Refer to the PDF data sheet for device specific package drawings

Mechanical Data (Package|Pins)
  • YCG|15
Thermal pad, mechanical data (Package|Pins)
Orderable Information

8.5.1 Serial Interface Description

I2C is a 2-wire serial interface developed by Philips Semiconductor, now NXP Semiconductors. The bus consists of a data line (SDA) and a clock line (SCL) with pullup structures. When the bus is idle, both SDA and SCL lines are pulled high. All the I2C compatible devices connect to the I2C bus through open drain I/O pins, SDA and SCL. A master device, usually a microcontroller or a digital signal processor, controls the bus. The master is responsible for generating the SCL signal and device addresses. The master also generates specific conditions that indicate the START and STOP of data transfer. A slave device receives or transmits data on the bus under control of the master device, or both.

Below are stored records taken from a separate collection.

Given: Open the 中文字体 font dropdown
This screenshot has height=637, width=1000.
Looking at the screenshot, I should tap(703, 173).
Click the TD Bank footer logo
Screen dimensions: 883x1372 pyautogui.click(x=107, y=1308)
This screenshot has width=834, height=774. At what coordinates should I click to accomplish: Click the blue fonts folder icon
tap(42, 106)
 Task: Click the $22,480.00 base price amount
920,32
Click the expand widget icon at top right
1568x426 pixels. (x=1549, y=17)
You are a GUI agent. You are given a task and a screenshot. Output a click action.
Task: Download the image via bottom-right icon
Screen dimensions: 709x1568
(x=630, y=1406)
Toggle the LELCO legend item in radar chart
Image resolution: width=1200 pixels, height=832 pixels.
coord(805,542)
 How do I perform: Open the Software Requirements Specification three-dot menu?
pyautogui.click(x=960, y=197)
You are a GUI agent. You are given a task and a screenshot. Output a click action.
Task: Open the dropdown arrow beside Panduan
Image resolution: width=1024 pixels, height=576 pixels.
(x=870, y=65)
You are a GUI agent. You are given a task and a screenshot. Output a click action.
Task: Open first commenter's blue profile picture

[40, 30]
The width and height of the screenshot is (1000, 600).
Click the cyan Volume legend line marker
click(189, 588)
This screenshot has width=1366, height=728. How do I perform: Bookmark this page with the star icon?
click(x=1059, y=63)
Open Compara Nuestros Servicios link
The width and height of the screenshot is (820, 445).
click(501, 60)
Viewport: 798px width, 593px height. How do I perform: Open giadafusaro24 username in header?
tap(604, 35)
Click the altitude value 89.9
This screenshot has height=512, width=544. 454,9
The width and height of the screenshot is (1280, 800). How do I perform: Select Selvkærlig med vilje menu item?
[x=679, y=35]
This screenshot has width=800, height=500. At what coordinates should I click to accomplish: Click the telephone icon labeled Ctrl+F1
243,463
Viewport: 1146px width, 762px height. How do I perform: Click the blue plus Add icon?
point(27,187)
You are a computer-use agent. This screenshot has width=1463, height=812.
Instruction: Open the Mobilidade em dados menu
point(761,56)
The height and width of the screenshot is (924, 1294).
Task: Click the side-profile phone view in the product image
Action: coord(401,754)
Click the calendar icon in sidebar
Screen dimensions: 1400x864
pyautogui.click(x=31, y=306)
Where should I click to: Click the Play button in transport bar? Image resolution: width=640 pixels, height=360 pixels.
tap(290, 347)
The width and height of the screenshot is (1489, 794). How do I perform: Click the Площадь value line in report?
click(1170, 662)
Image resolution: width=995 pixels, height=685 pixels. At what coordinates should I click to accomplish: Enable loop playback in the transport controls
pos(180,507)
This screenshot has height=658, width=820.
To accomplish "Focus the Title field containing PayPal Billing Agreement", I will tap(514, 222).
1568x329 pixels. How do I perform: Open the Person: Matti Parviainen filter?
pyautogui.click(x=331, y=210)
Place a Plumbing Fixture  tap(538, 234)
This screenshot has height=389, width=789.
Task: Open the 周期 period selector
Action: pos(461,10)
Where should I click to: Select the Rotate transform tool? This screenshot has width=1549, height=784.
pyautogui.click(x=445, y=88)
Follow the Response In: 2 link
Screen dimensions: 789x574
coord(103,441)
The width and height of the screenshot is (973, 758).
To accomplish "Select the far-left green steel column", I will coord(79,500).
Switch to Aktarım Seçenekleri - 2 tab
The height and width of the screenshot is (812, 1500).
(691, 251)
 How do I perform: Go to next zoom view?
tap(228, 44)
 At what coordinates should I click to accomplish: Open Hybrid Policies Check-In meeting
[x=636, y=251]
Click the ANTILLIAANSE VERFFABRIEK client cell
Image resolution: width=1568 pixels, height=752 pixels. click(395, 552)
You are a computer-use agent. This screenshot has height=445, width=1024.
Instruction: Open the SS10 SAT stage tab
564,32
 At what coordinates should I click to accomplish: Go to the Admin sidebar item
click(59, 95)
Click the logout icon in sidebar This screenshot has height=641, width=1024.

The device works as a slave and supports the following data transfer modes, as defined in the I2C-Bus Specification: standard mode (100 kbps) and fast mode (400 kbps), fast mode plus (1 Mbps) and high-speed mode (3.4 Mbps). The interface adds flexibility to the power supply solution, enabling most functions to be programmed to new values depending on the instantaneous application requirements. Register contents remain intact as long as the input voltage remains above 1.8 V.

The data transfer protocol for standard and fast modes is exactly the same, therefore, they are referred to as F/S-mode in this document. The protocol for high-speed mode is different from F/S-mode, and it is referred to as HS-mode.

It is recommended that the I2C master initiates a STOP condition on the I2C bus after the initial power up of SDA and SCL pullup voltages to ensure reset of the I2C engine.